Avia, 34, senior staff person at a RegTech company, is mother to Noam, almost 5, and Lavi, 2. Like Hadar, Avia commented upon the term maternity “vacation”—“I think it’s ironic that they call it that,” she says. “It’s more of a time for the repair of body and soul.” Avia says that it’s not a coincidence that both she and Hadar questioned the use of the word “vacation,” whereas Ruthie did not. “With a first child it is indeed more of a vacation, but after I gave birth to Lavi, when Noam was around I had a second shift, and this certainly made it less ‘vacationy.’”

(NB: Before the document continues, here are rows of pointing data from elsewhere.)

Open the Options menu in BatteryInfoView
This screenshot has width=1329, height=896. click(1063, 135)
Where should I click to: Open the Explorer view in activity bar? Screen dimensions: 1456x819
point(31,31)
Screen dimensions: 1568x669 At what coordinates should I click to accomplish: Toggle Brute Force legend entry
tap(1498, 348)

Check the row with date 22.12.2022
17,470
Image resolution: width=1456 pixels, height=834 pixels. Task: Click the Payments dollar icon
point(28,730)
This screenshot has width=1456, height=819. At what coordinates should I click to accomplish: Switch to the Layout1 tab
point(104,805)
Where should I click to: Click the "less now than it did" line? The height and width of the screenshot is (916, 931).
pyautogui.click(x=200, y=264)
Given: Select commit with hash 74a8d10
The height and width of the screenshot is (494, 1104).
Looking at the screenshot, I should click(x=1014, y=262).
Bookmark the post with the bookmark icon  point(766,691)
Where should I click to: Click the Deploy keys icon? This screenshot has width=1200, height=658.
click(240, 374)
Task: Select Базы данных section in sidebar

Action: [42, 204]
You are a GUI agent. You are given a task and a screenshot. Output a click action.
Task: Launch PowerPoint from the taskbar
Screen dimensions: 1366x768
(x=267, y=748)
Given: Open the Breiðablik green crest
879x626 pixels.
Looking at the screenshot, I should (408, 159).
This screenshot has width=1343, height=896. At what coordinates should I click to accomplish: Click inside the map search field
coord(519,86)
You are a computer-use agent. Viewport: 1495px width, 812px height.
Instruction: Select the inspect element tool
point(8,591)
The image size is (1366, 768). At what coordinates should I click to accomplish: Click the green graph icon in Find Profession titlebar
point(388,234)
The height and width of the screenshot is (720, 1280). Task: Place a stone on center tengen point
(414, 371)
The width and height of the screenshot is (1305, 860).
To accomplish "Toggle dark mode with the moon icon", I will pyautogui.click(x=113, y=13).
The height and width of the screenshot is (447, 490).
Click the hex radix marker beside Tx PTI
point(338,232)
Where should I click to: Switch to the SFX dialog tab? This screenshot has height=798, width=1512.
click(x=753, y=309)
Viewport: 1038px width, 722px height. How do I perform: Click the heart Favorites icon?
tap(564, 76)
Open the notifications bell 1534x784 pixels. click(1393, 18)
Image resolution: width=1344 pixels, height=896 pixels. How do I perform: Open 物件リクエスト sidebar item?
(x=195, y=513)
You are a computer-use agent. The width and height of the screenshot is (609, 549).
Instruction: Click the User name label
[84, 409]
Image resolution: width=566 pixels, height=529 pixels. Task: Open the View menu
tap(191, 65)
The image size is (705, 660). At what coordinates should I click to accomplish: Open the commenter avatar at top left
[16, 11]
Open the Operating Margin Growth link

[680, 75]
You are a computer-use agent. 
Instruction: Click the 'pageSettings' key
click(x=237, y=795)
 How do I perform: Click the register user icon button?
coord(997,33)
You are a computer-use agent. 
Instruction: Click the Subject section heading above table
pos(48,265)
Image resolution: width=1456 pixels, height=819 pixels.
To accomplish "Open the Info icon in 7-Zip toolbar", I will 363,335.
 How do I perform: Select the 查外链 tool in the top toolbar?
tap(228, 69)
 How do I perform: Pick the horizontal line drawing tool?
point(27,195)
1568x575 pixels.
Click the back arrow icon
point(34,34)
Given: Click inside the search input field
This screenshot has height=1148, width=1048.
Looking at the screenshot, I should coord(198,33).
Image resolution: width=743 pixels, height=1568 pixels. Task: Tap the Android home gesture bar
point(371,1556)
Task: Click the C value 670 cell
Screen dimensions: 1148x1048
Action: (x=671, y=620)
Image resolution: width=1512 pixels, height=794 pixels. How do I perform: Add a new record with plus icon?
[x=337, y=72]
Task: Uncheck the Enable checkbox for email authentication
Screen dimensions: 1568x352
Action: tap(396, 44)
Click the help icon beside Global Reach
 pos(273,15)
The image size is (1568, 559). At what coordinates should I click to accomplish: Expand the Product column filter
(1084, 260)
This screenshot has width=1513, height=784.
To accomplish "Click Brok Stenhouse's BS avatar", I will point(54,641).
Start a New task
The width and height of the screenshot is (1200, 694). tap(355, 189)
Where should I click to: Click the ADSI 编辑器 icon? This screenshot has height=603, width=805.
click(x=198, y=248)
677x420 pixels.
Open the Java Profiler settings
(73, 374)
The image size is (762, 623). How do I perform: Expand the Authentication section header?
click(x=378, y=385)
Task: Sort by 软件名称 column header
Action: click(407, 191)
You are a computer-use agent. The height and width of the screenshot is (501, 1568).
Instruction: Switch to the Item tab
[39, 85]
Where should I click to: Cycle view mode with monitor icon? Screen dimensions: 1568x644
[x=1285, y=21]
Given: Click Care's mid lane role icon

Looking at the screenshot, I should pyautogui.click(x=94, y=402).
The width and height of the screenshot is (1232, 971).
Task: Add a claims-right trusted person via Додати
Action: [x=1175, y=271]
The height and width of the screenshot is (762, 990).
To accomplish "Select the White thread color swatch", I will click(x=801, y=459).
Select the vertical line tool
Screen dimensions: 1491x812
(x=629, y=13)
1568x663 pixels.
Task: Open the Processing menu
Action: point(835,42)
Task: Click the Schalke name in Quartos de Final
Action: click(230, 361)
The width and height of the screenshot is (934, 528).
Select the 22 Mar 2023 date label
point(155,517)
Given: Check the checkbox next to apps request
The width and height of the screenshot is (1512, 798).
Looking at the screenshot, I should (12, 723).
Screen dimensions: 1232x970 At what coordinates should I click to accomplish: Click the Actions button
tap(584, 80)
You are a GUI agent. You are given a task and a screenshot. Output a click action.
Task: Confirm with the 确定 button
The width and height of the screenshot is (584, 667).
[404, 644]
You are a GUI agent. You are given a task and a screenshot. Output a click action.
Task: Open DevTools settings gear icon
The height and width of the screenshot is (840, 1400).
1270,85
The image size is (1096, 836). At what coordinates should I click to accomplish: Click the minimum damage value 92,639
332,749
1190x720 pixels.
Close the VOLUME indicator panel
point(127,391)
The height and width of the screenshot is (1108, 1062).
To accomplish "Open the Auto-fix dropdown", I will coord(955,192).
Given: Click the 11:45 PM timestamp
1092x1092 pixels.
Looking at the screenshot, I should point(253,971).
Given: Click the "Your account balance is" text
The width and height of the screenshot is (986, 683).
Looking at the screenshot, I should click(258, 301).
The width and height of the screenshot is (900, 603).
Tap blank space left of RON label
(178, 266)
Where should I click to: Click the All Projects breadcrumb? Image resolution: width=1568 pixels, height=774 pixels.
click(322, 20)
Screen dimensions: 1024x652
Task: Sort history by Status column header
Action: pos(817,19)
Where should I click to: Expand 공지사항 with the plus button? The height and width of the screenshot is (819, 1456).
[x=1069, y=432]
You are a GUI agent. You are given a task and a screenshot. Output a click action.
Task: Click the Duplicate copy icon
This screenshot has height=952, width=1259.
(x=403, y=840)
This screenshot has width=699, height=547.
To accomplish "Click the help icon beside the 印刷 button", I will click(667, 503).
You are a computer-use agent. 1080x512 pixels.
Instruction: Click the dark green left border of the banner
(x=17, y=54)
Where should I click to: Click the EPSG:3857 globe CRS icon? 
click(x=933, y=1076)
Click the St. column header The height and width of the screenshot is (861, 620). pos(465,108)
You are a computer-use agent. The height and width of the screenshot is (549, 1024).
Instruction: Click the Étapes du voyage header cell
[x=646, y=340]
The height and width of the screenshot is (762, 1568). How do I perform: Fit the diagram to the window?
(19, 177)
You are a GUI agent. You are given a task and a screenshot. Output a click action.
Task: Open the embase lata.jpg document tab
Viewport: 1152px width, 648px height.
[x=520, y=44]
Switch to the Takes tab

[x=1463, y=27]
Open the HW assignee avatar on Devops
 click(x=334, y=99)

Avia took the full six months with both Noam and Lavi, explaining, “I was ready to go back earlier, but I felt that they were too young for daycare.” On the other hand, she says, “I could never think of going back six weeks or even two months after giving birth. That does not seem natural. Even at six months, when it came time to put Noam in childcare, it was difficult emotionally. It was hard; I was sad and worried. With Lavi, I already was counting down the days.”
If part of Israel’s national maternity-leave policy is to encourage women to give birth, Avia’s words suggest that the policy has an effect.
“We work very hard and there are not a lot of opportunities to go on a long break from work, and I know that I won’t get another chance at this except if I have another kid. In Israeli high-tech it’s so accepted for women to go on leave for six months that there is a policy also for fathers to get a few weeks or even a few months off. This encourages couples, and it’s great.”
I think it’s great, too.
TEDDY WEINBERGER is a contributing writer to Jlife magazine. He made aliyah with his family in 1997 from Miami, where he was an assistant professor of religious studies. Teddy and his wife, Sarah Jane Ross, have five children.